RELATED: Telehealth could grow to a $250B revenue opportunity post-COVID-19: analysis

"COVID has been an enormous accelerant to telemedicine and it became important for SOC to access growth capital and this was a very efficient and rapid way to do that," he said.

He added, "In addition, we able to take advantage of additional leadership skills. HCMC was founded by a group of investors who all have deep experience in the healthcare industry."

As hospital leaders struggle with the problems of acute capacity management, physician scarcity and cost optimization, it has become clear that virtual care will continue to be a critical component of the healthcare industry's ability to deliver better care to patients, Ricci said.

Founded in 2004, SOC provides services to 847 facilities including 543 acute care hospitals with customers such as HCA Healthcare, Community Health Systems and Baylor Scott & White. The company's technology is used in 19 of the 25 largest U.S. health systems.

SOC is the largest provider of acute tele-neurology and tele-psychiatry and has delivered over one million acute care consultations.

The company is looking to expand into other service lines including critical care, emergency medicine, hospitalist medicine and cardiology,

The company provides a differentiated solution through the integration of a proven software platform along with a panel of consult coordination experts and a network of clinical specialists as part of its acute telemedicine solution, Shulman said.

Credit Suisse served as financial adviser to SOC and acted as placement agent on the private offering. Orrick Herrington & Sutcliffe LLP served as legal counsel to SOC.

MTS Health Partners served as financial adviser, and Weil, Gotshal & Manges LLP and Ellenoff Grossman & Schole LLP served as legal counsel to HCMC. Cantor Fitzgerald & Co. served as capital markets adviser to HCMC.

RELATED: Teladoc's virtual visits nearly double in Q1, revenue reaches $181M amid COVID-19 response

The proposed business combination is expected to be completed in the fourth quarter of 2020.

The transition also marks changes in SOC Telemed leadership.
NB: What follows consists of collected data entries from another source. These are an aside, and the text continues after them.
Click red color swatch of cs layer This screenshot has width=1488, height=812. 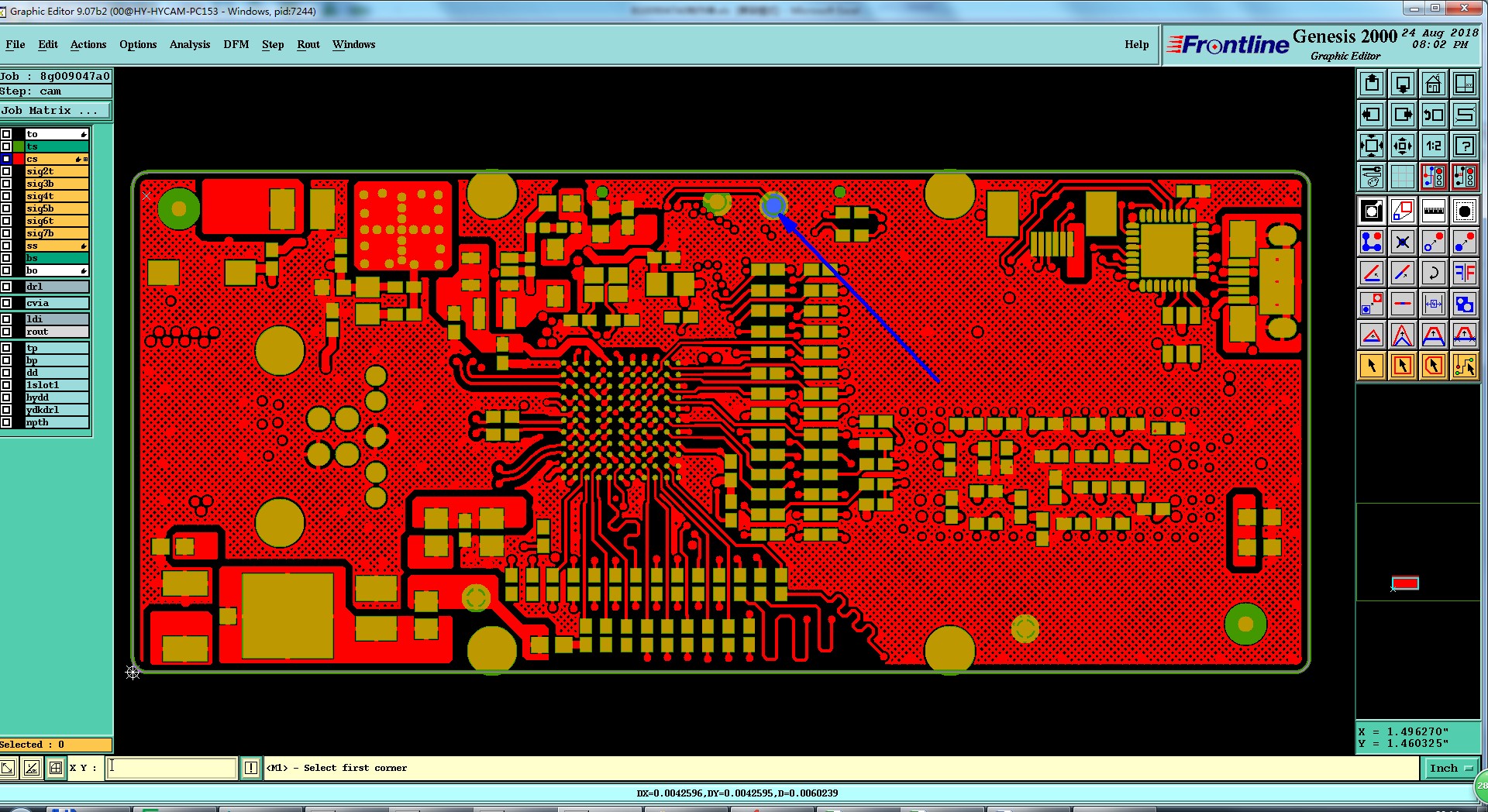pyautogui.click(x=19, y=159)
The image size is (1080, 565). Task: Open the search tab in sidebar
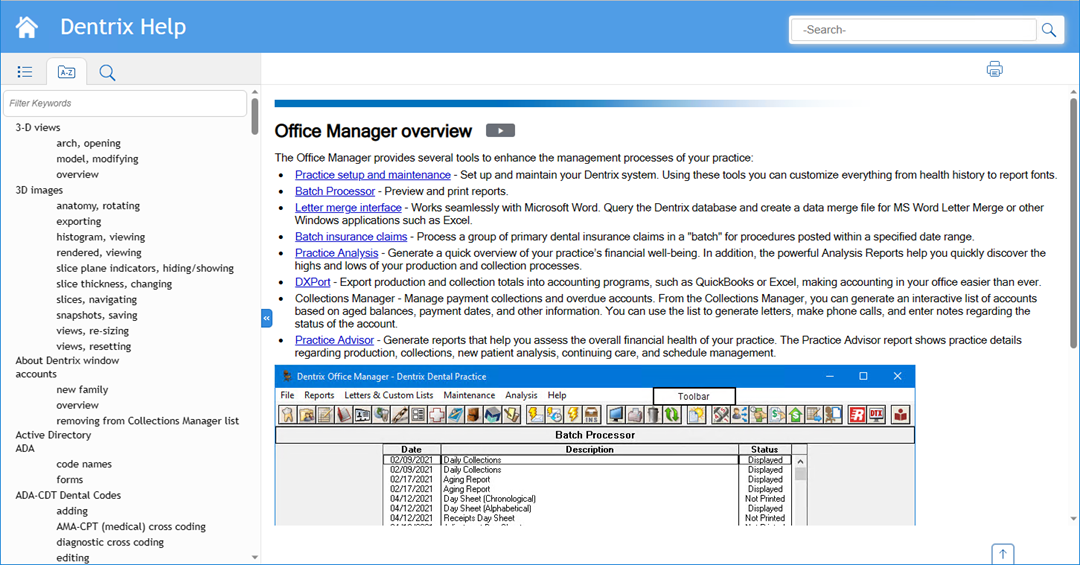pos(107,72)
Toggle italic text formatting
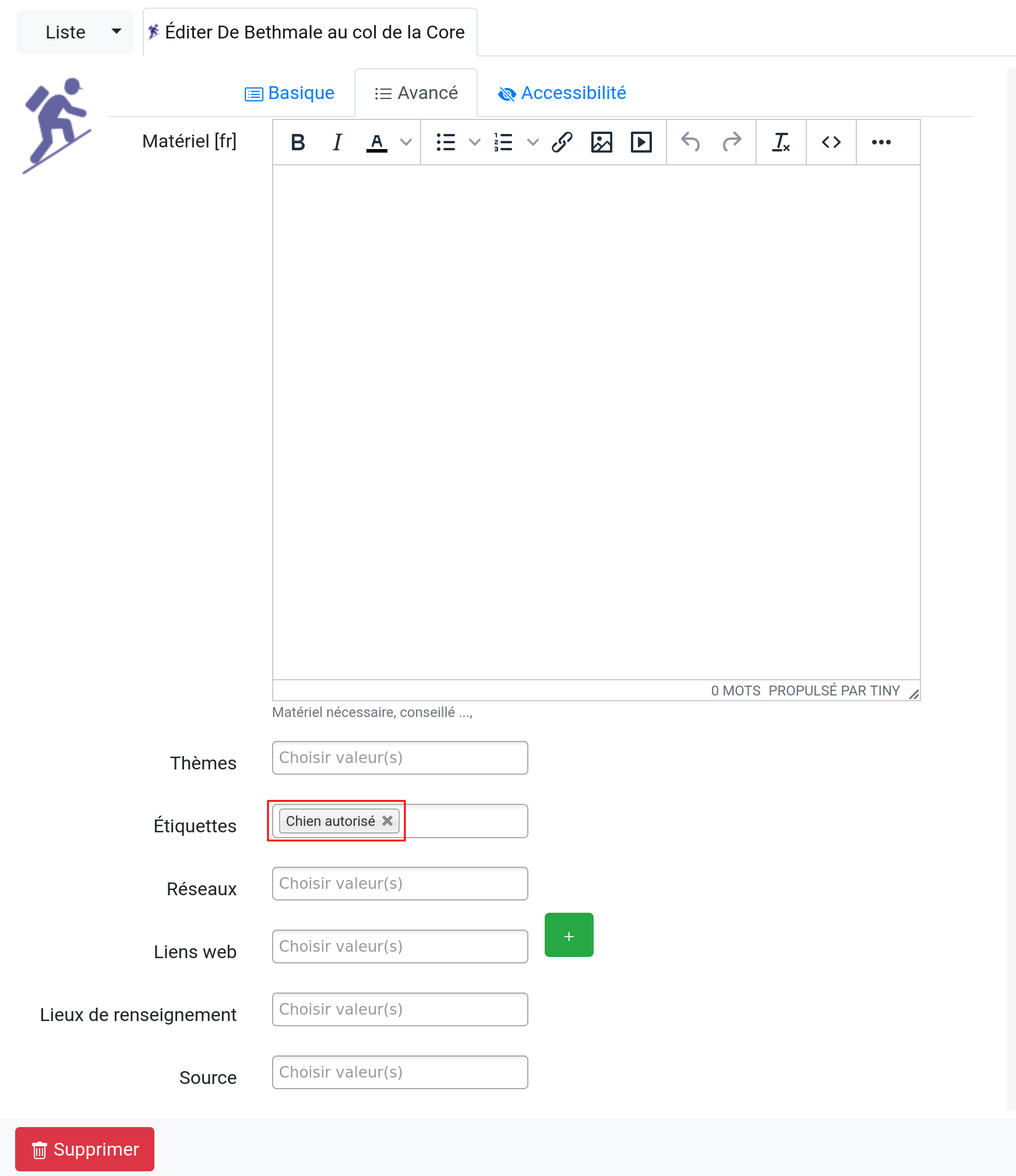1016x1176 pixels. (x=337, y=142)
Ricci will step down as interim CEO at the completion of the business combination, and John Kalix will be appointed CEO.

SOC Telemed pulled in $66.2 million in revenue in 2019 and is estimated to generate $57.3 million in revenue for 2020, marking a decline due to decreased utilization during the COVID-19 pandemic, executives said during the investor presentation.

However, executives are expecting 2021 revenue to reach $80.4 million, with $113.5 million in revenue by 2022.

The company has seen record bookings of $5.7 million in the first half of 2020 and is on track to achieve full-year bookings of $10.9 million. SOC Telemed reported $6.1 million in full-year bookings in 2019.

Bookings are expected to double to $21.8 million in 2021, according to the company's investor presentation.

"The company is valued at nine times 2021 revenue. We think that’s compelling in light of the market dynamics and that it is a 50% discount to where Teladoc is trading," Shulman said. "Our expectations of relative growth is 40%, and Teladoc is at 19%. For both of those reasons, the value and investment are interesting."

SOC's current management and equity holders, including Warburg Pincus, will roll a portion of their equity into SOC, and the proceeds generated by the transaction will be used to pay down existing debt, purchase a portion of the equity owned by existing SOC shareholders and capitalize the SOC Telemed balance sheet, according to a company press release.

Assuming no redemptions of HCMC public shares, current SOC equity holders will own 40%, HCMC shareholders will own 32%, PIPE investors will own 21% and HCMC's sponsor will own 7% of the issued and outstanding shares of common stock of SOC immediately following the closing, respectively.